State courts, on the other hand, are capable of standing in the way of this strategy. When state high-court judges are elected, as they are in many states, they typically run in statewide races that are not subject to the gerrymandering that has entrenched Republican power in states that are much more balanced politically than the makeup of their legislatures reflects. What better way to disable the state courts in their democracy-protecting role than to push them to the sidelines when it comes to federal elections.

So there is no way the Supreme Court is finished with elections. Next Tuesday, as it happens, the justices will hear a crucial voting rights case. The case, from Arizona, asks the court to decide for the first time how Section 2 of the Voting Rights Act of 1965 applies to policies that restrict the vote, through such measures as voter ID requirements.

Section 2, which pertains nationwide, is the major remaining provision of the Voting Rights Actfollowing the Supreme Court’s dismantling of the act’s Section 5, in the 2013 Shelby County case. That section barred certain states and smaller jurisdictions from making changes in their election procedures without first receiving federal permission, known as “preclearance.” Section 5 provided vital protection in parts of the country where racism had not released its grip on the levers of power.
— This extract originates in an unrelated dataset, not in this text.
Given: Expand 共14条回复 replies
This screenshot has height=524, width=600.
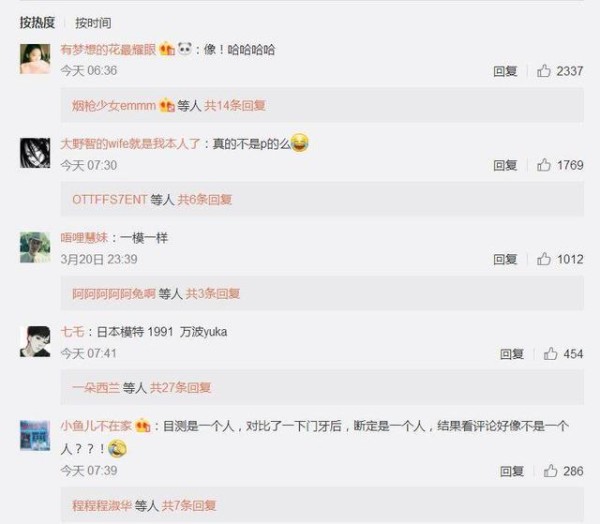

The issue now is whether Section 2 can be deployed to fill that gap. It prohibits any voting practice that “results in a denial or abridgment of the right of any citizen of the United States to vote on account of race or color.” It has typically been used to challenge redistricting plans that dilute the electoral power of racial and ethnic minorities. The question of whether it can be useful in challenging the wave of vote-suppression schemes, which can present complex problems of proof, hands the justices arguably the most important civil rights case of their current term.